A single AI announcement erased $25 billion from IBM's market value in one trading session, marking the company's steepest daily decline in over 25 years. The stock plunged 13.2% on Monday after Anthropic revealed its Claude Code tool can modernize legacy COBOL systems in "quarters instead of years," directly challenging one of IBM's most lucrative revenue streams.
IBM shares closed at $223.35, their worst single-day performance since October 2000 according to Reuters data.
The sell-off reflects investor concerns that AI-powered development tools could disrupt the $5-7 billion annual business IBM maintains through COBOL-related services and infrastructure.
COBOL, a programming language developed in 1959, still processes an estimated $3 trillion in daily commerce and handles roughly 95% of ATM transactions globally. Hundreds of billions of lines of this legacy code run mission-critical systems for banks, insurance companies, airlines, and government agencies worldwide.
Anthropic's Claude Code tool can now read, interpret, and translate COBOL programs into modern languages like Java, Python, and Go while preserving business logic and generating unit tests. According to Anthropic's technical documentation, the AI agent maps program entry points and traces step-by-step paths through interconnected code chunks to automate analysis work that previously required consulting teams spending years mapping workflows.
"With AI, teams can modernize their COBOL codebase in quarters instead of years,"
Anthropic stated in its announcement blog post. The company released a Code Modernization Playbook alongside Monday's announcement detailing how Claude Code automates dependency mapping across thousands of lines of code and documents long-lost workflows.
IBM responded Tuesday by highlighting its own technological strengths while downplaying the threat.
"New AI tools emerge every week, including our own,"
the company said in a statement reshared by Yahoo Finance Executive Editor Brian Sozzi on X.
The tech giant argued that "decades of hardware-software integration cannot be replicated by moving code" alone. IBM emphasized that translating code represents only a fraction of modernization challenges, with data architecture redesign, runtime replacement, transaction processing integrity, and hardware-accelerated performance requiring deep expertise built over decades.

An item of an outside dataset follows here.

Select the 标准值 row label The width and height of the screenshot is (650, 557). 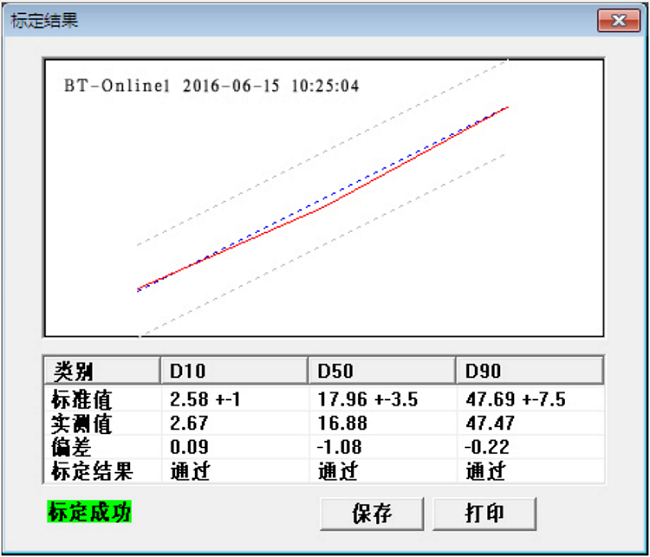click(78, 399)
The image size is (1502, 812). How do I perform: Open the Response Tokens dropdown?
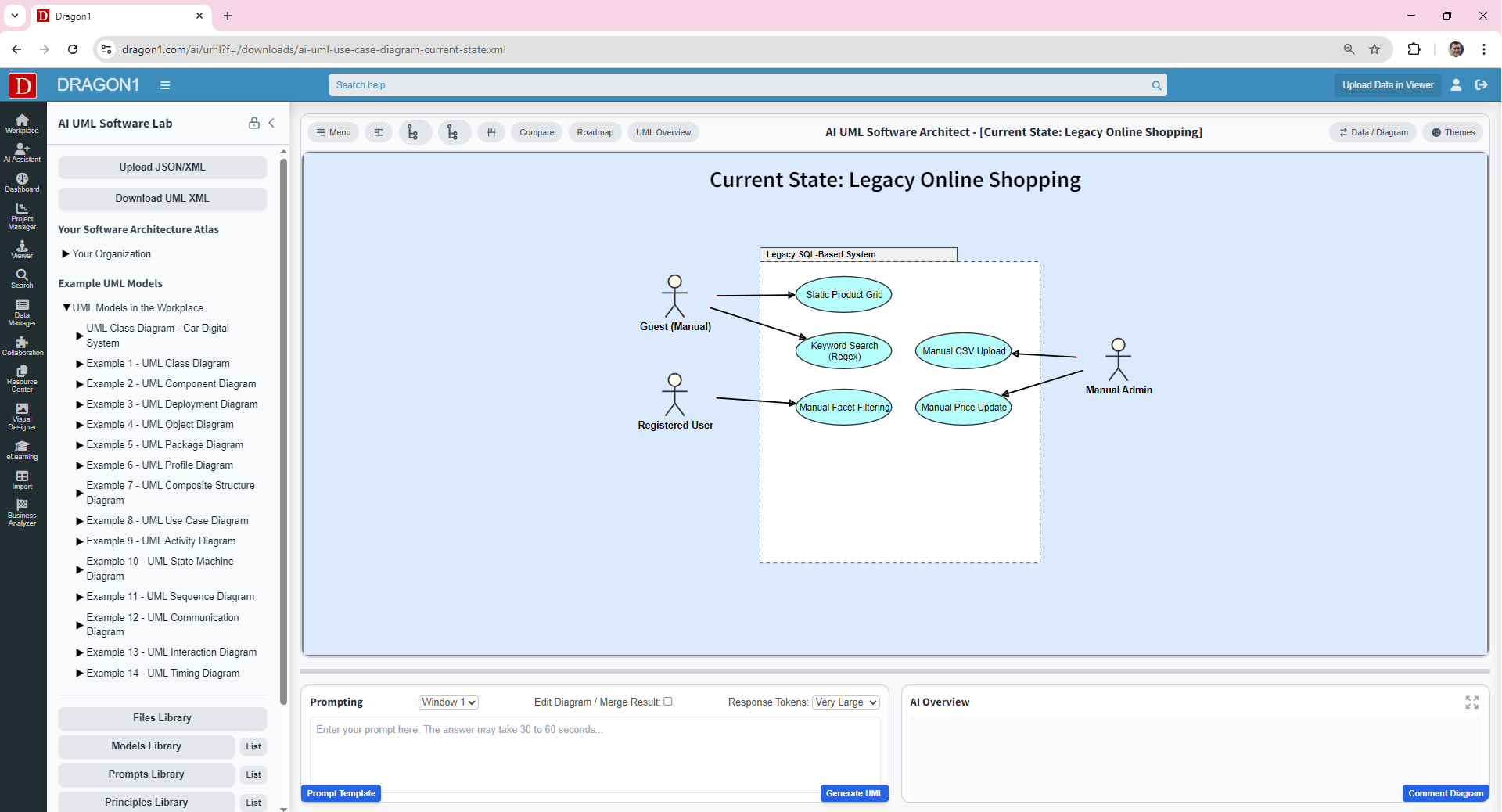(x=846, y=702)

Despite these defenses, investors appear concerned about broader industry trends. A January 2025 Gartner survey found 42% of CIOs planned to reduce spending on legacy modernization consulting over the next two years, citing AI-assisted tools as a primary reason for budget cuts.

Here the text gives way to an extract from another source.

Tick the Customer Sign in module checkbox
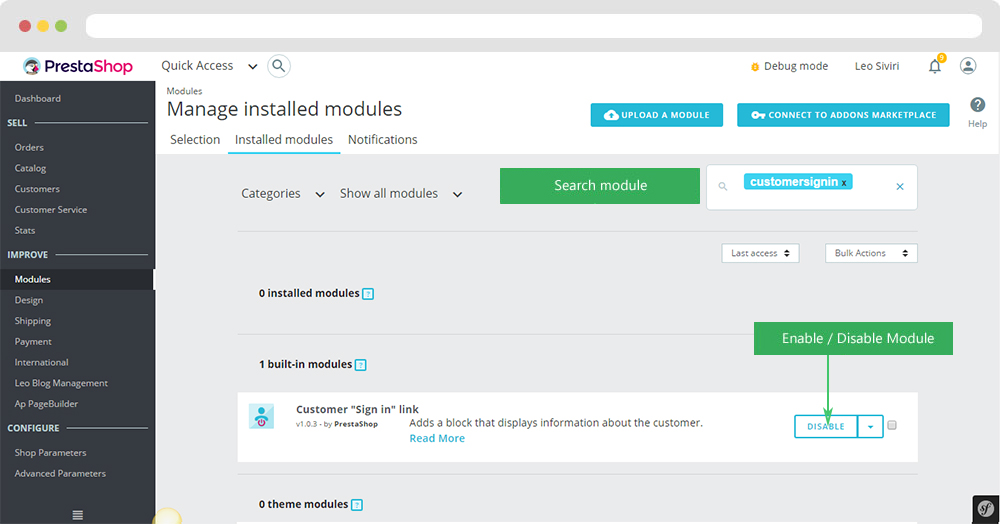 [x=892, y=426]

IBM itself launched Watsonx Code Assistant for Z two years ago specifically to help clients understand and modernize COBOL applications running on mainframes. CEO Arvind Krishna has repeatedly told investors that generative AI would drive the next wave of consulting demand for the company.

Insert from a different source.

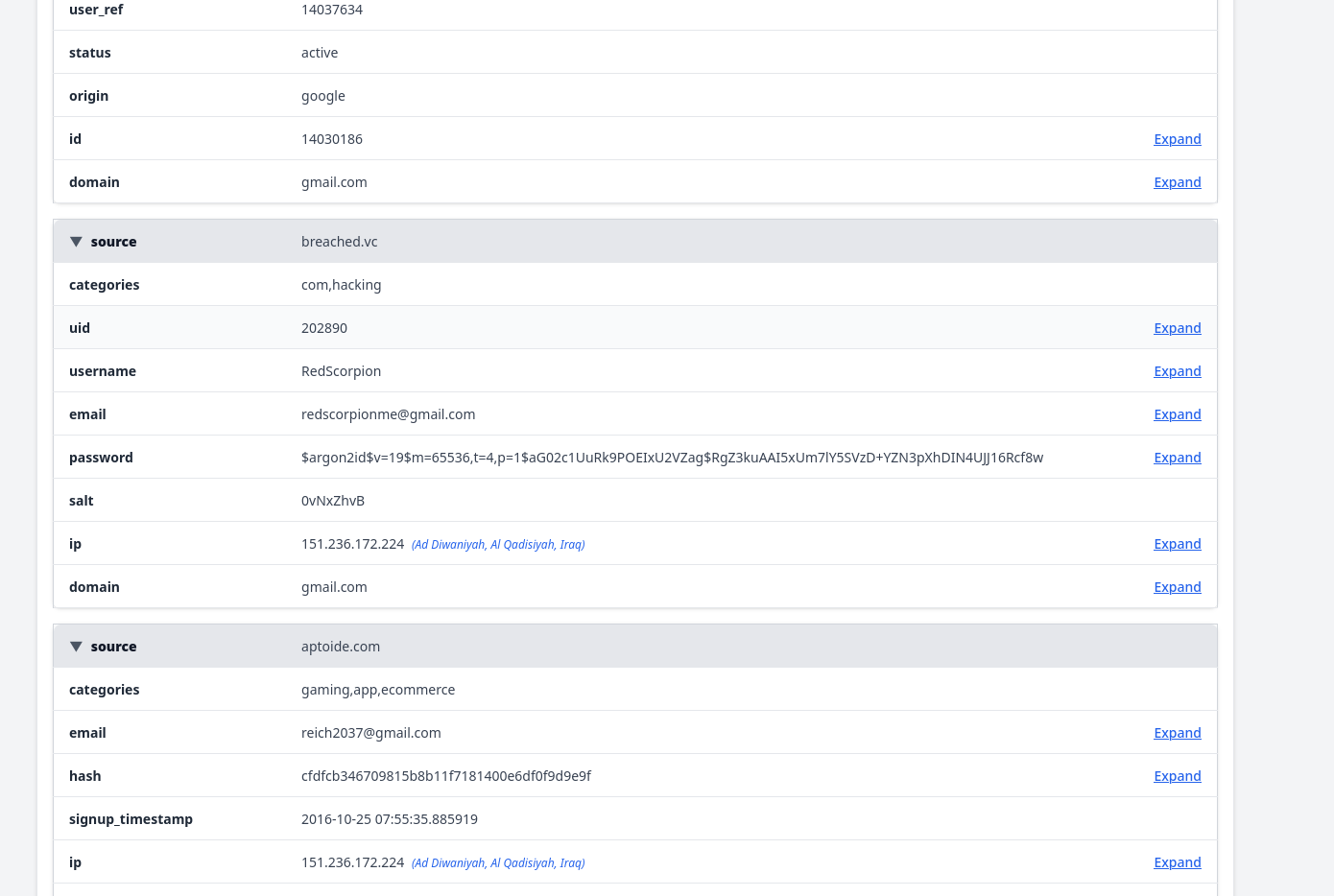
Task: Select the breached.vc source header text
Action: tap(340, 242)
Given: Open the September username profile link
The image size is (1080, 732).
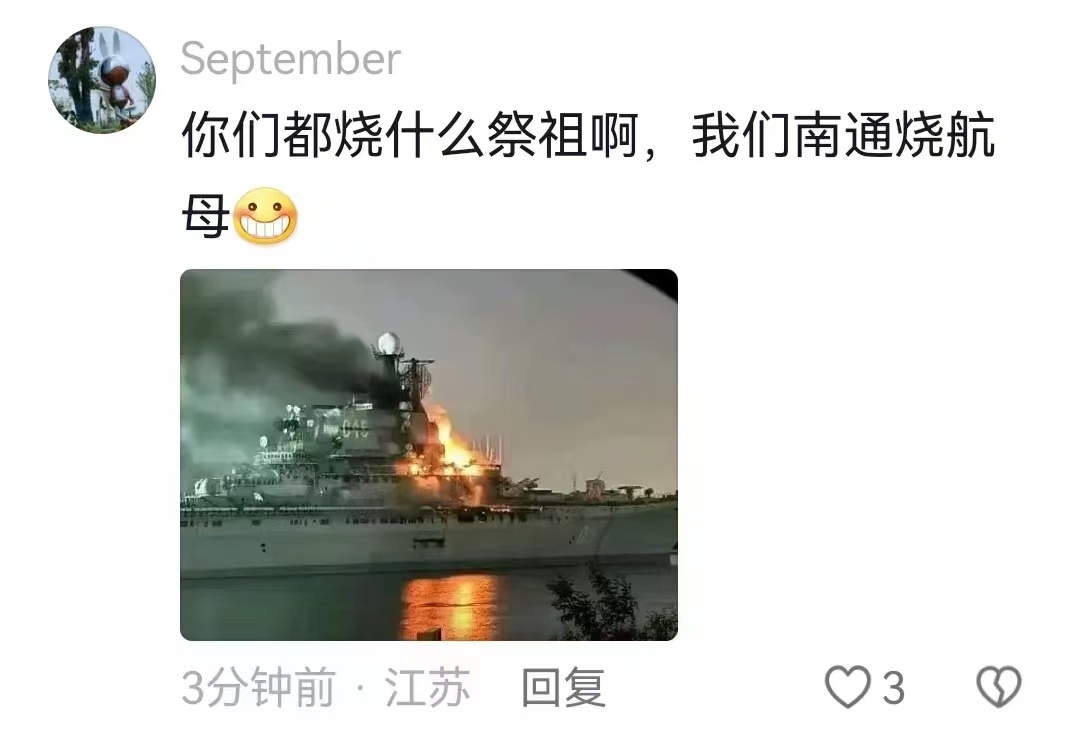Looking at the screenshot, I should (290, 59).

The February sell-off extends IBM's recent struggles, with shares dropping 27% during the month according to Reuters calculations. This puts the company on track for its worst monthly performance since at least 1968.
Other enterprise technology providers also felt pressure during Monday's session as investors reassessed how quickly AI-powered development tools might reduce technical barriers across IT services sectors.